EXERCISE DETAILS =
From the listing below, restate word for word the lines from the line containing "Select the AudioTrack 29 row" down through the line containing "The width and". Exclude pictures.

SOURCE MATERIAL =

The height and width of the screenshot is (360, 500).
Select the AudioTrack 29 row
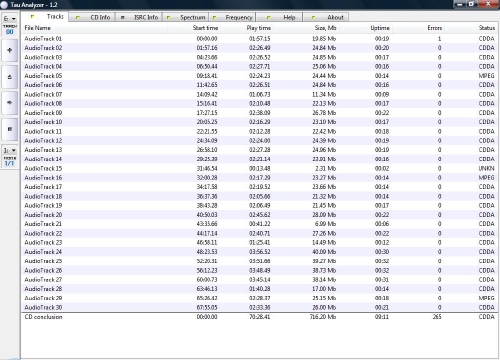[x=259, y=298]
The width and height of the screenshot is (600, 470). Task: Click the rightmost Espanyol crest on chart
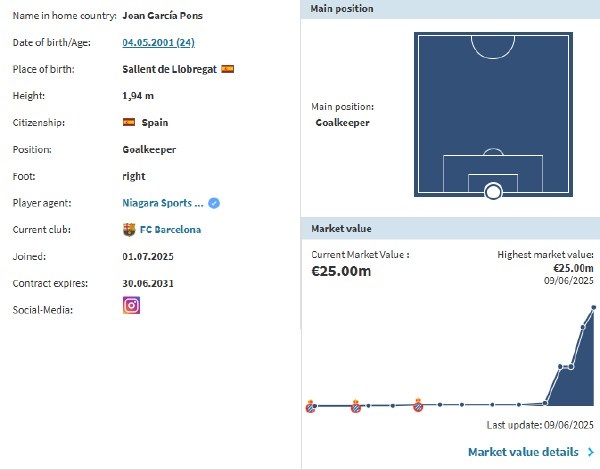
---
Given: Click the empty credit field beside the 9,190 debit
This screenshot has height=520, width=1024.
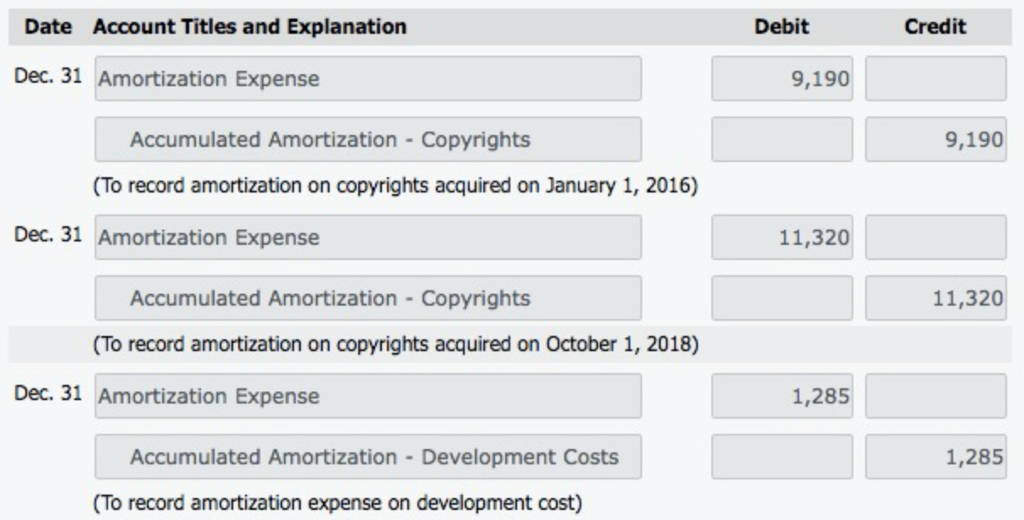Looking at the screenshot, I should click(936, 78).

TASK RESPONSE =
Select the AudioTrack 29 row
[x=259, y=298]
The width and height of the screenshot is (600, 470). Task: Click the rightmost Espanyol crest on chart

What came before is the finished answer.